== Segment start ==

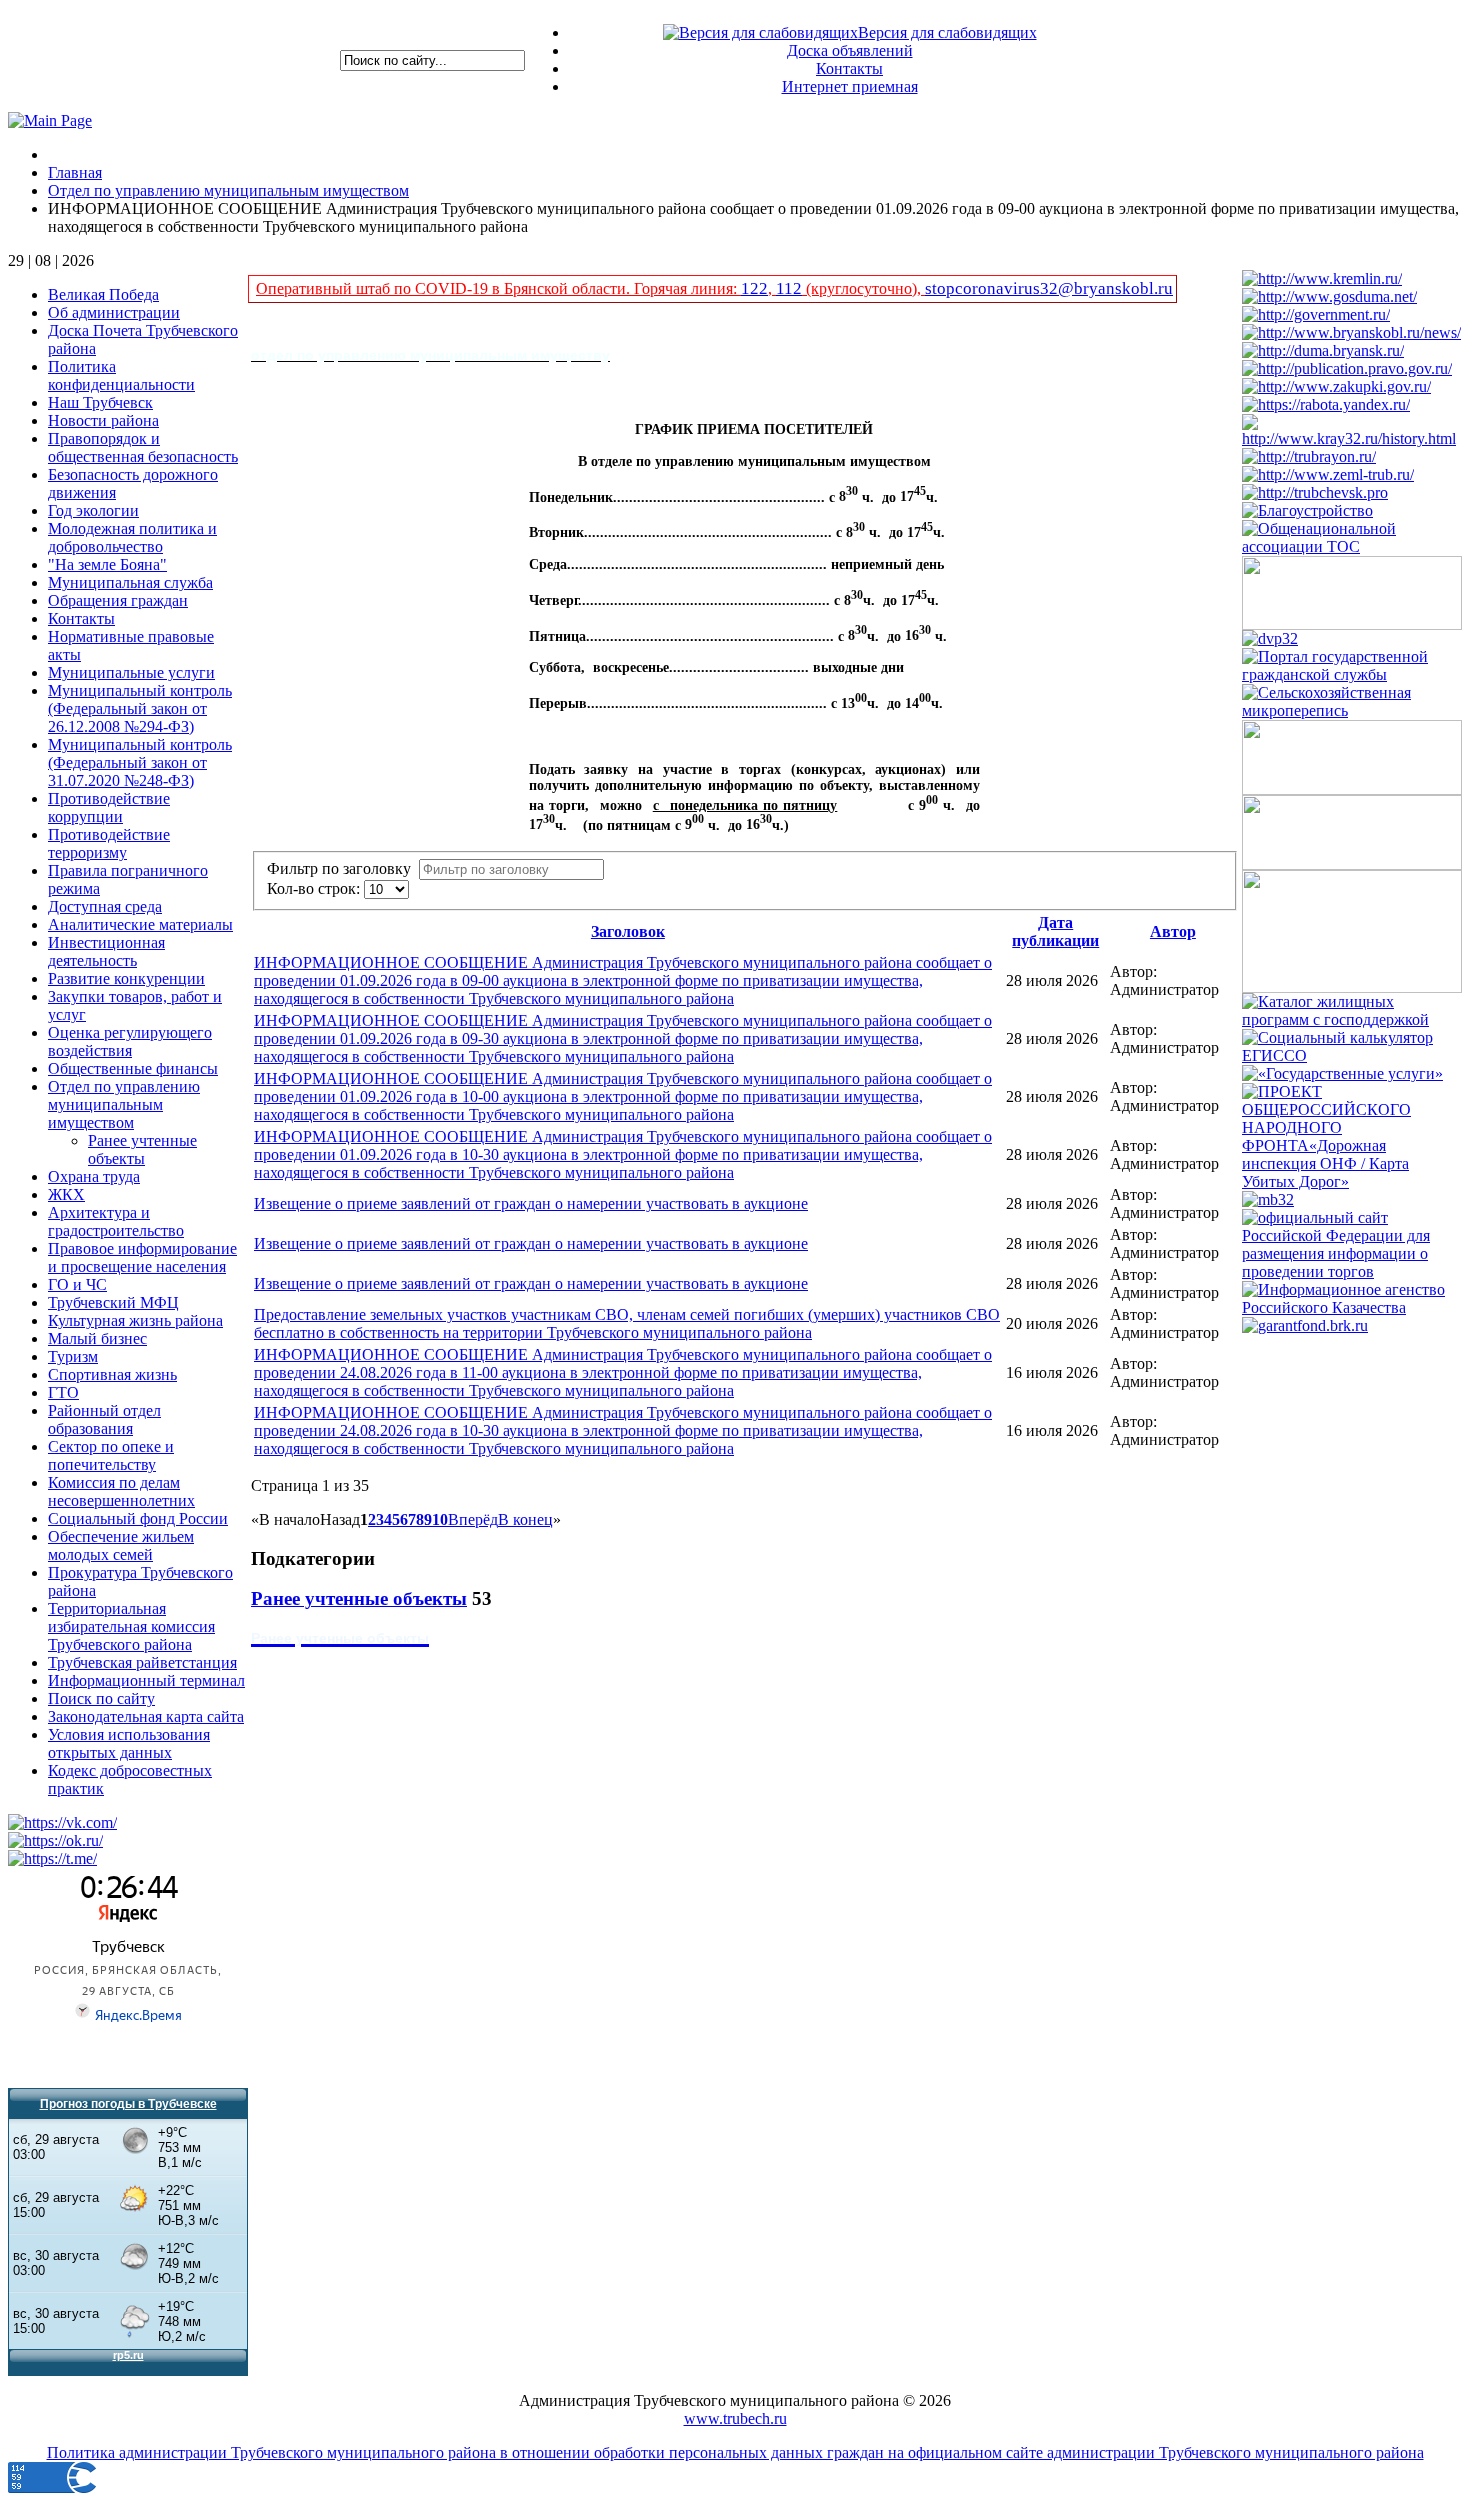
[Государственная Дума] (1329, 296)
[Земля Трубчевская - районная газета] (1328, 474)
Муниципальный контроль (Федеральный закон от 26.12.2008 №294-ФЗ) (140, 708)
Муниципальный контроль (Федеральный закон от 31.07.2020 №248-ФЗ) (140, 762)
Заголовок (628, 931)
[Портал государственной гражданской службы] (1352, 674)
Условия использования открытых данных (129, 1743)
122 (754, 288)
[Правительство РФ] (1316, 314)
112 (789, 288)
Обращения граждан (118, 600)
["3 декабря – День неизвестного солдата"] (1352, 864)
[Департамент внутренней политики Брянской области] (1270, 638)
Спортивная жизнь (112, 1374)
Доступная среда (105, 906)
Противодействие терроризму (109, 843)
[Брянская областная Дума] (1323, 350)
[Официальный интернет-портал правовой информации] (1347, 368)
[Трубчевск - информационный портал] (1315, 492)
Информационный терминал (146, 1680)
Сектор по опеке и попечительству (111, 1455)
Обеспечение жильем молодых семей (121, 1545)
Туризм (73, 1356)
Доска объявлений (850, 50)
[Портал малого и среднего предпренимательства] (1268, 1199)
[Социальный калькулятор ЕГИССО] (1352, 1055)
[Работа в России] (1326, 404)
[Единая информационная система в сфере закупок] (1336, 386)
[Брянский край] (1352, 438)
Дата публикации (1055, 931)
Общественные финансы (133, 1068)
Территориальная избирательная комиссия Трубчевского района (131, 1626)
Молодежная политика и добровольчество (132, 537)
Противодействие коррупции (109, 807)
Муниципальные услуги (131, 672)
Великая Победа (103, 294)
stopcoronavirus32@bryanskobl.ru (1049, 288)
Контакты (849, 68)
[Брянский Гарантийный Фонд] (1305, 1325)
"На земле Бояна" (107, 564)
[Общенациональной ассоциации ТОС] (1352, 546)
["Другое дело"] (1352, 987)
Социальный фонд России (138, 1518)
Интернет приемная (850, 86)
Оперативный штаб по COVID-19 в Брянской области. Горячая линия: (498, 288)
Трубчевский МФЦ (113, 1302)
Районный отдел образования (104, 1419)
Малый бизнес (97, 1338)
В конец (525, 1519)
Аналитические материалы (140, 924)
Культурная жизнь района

== Segment end ==

Copy the listing exactly. Leave the pictures out.

[Государственная Дума] (1329, 296)
[Земля Трубчевская - районная газета] (1328, 474)
Муниципальный контроль (Федеральный закон от 26.12.2008 №294-ФЗ) (140, 708)
Муниципальный контроль (Федеральный закон от 31.07.2020 №248-ФЗ) (140, 762)
Заголовок (628, 931)
[Портал государственной гражданской службы] (1352, 674)
Условия использования открытых данных (129, 1743)
122 (754, 288)
[Правительство РФ] (1316, 314)
112 (789, 288)
Обращения граждан (118, 600)
["3 декабря – День неизвестного солдата"] (1352, 864)
[Департамент внутренней политики Брянской области] (1270, 638)
Спортивная жизнь (112, 1374)
Доступная среда (105, 906)
Противодействие терроризму (109, 843)
[Брянская областная Дума] (1323, 350)
[Официальный интернет-портал правовой информации] (1347, 368)
[Трубчевск - информационный портал] (1315, 492)
Информационный терминал (146, 1680)
Сектор по опеке и попечительству (111, 1455)
Обеспечение жильем молодых семей (121, 1545)
Туризм (73, 1356)
Доска объявлений (850, 50)
[Портал малого и среднего предпренимательства] (1268, 1199)
[Социальный калькулятор ЕГИССО] (1352, 1055)
[Работа в России] (1326, 404)
[Единая информационная система в сфере закупок] (1336, 386)
[Брянский край] (1352, 438)
Дата публикации (1055, 931)
Общественные финансы (133, 1068)
Территориальная избирательная комиссия Трубчевского района (131, 1626)
Молодежная политика и добровольчество (132, 537)
Противодействие коррупции (109, 807)
Муниципальные услуги (131, 672)
Великая Победа (103, 294)
stopcoronavirus32@bryanskobl.ru (1049, 288)
Контакты (849, 68)
[Брянский Гарантийный Фонд] (1305, 1325)
"На земле Бояна" (107, 564)
[Общенациональной ассоциации ТОС] (1352, 546)
["Другое дело"] (1352, 987)
Социальный фонд России (138, 1518)
Интернет приемная (850, 86)
Оперативный штаб по COVID-19 в Брянской области. Горячая линия: (498, 288)
Трубчевский МФЦ (113, 1302)
Районный отдел образования (104, 1419)
Малый бизнес (97, 1338)
В конец (525, 1519)
Аналитические материалы (140, 924)
Культурная жизнь района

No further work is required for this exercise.